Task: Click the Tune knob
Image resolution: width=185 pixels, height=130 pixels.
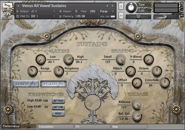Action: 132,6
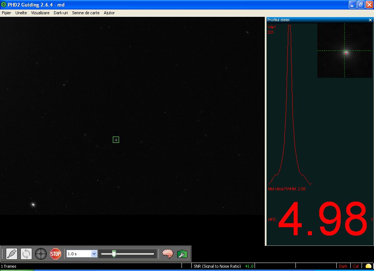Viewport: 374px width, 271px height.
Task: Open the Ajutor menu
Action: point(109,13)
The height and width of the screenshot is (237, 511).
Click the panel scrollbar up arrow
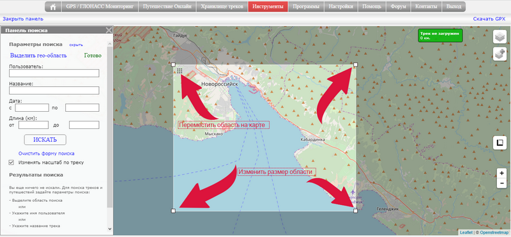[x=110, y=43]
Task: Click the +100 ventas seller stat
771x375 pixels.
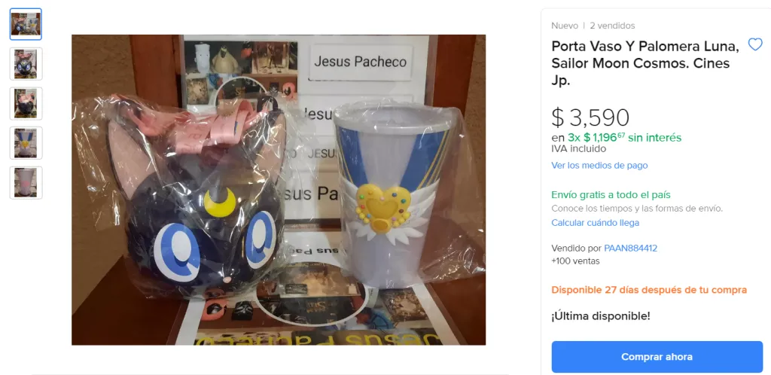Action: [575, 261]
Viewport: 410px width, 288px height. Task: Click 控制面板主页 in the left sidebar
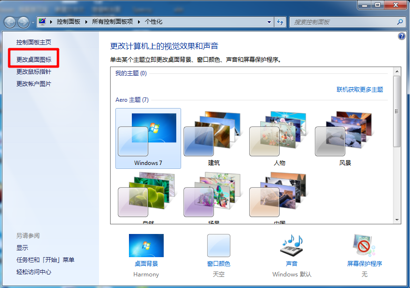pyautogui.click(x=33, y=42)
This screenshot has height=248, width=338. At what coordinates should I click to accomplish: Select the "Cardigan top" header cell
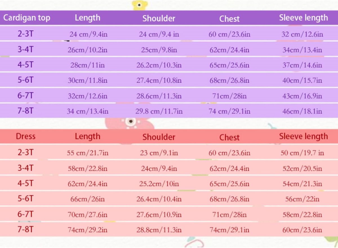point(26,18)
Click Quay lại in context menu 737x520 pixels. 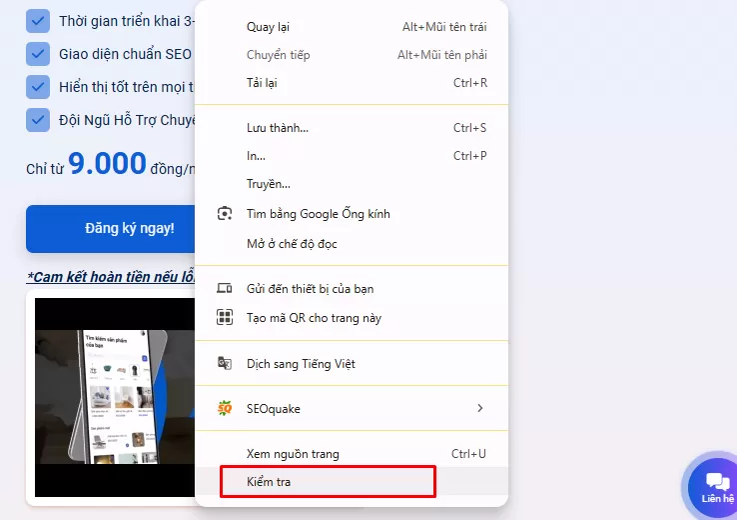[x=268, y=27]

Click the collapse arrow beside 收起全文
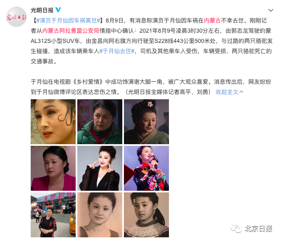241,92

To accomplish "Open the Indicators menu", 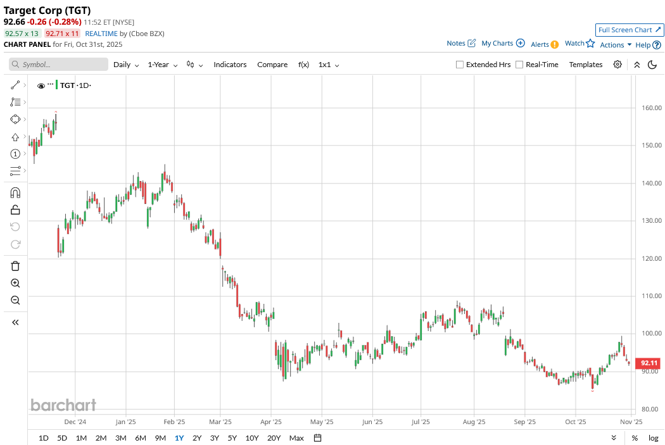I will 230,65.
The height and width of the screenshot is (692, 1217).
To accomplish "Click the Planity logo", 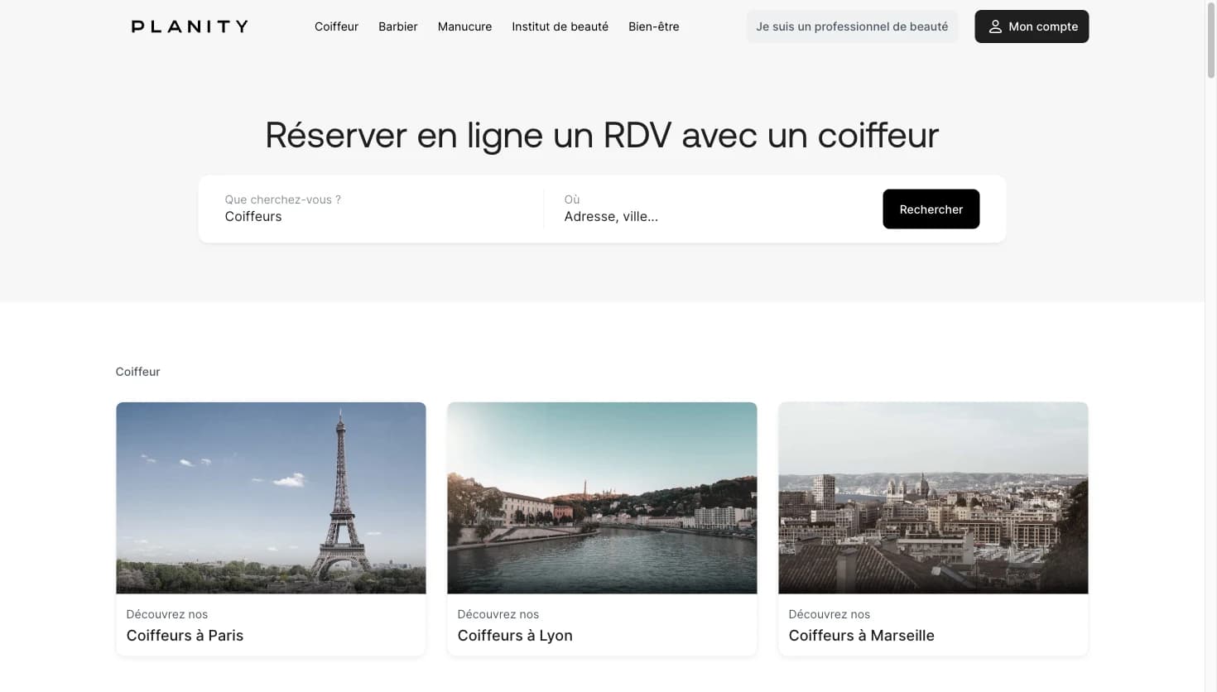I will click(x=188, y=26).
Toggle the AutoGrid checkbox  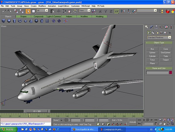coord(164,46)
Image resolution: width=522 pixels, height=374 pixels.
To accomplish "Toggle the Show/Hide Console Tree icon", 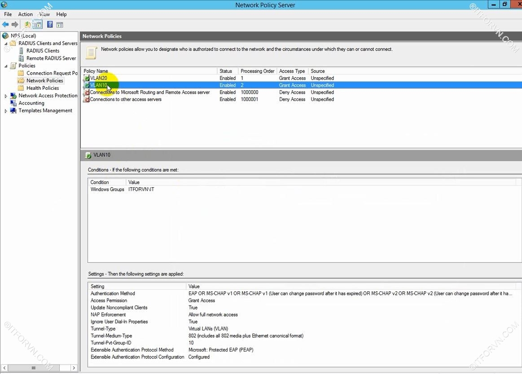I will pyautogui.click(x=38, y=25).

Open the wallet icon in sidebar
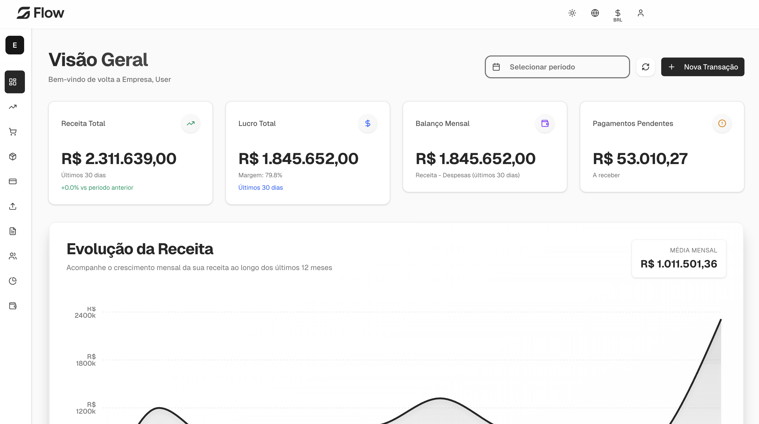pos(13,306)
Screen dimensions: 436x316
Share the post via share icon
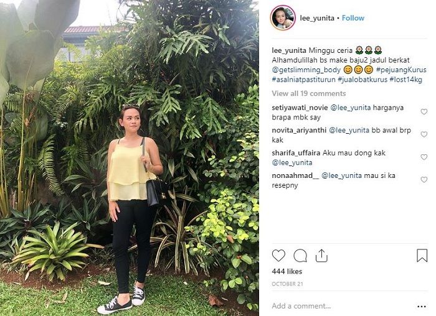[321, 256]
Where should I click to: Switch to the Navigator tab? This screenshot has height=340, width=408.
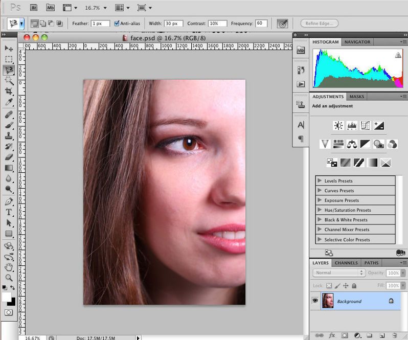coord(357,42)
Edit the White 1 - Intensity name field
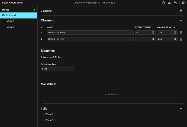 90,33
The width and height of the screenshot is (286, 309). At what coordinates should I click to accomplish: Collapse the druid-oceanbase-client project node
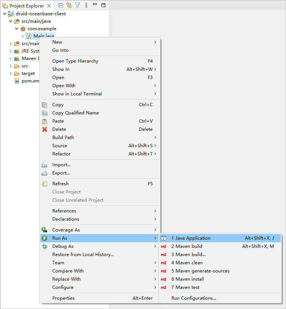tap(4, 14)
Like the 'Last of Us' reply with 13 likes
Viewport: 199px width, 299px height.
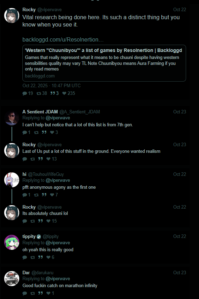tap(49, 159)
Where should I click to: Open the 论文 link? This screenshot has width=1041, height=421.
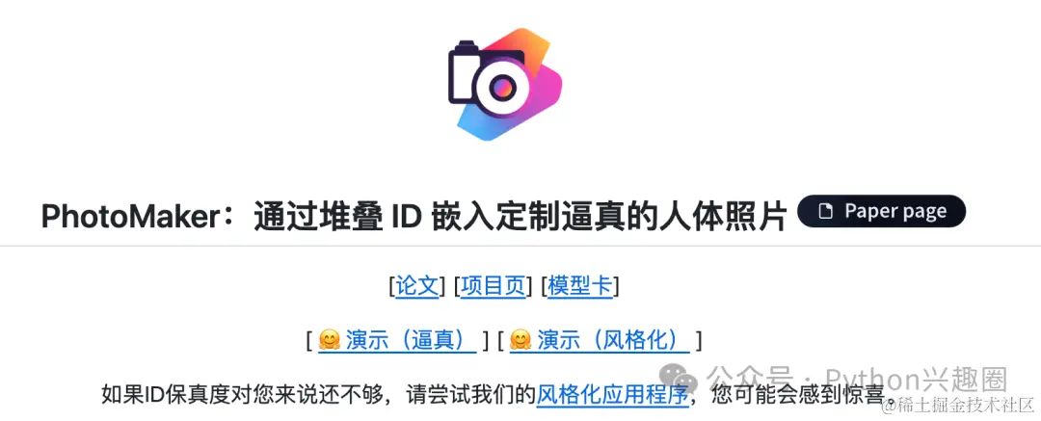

■ **Exercise objective**:
The answer must be the lines above from the line that contains "Like the 'Last of Us' reply with 13 likes" to the final line of the data, word for word, with no pictures.

■ **Expected answer**:
Like the 'Last of Us' reply with 13 likes
Viewport: 199px width, 299px height.
tap(49, 159)
Where should I click to: Open the 论文 link? This screenshot has width=1041, height=421.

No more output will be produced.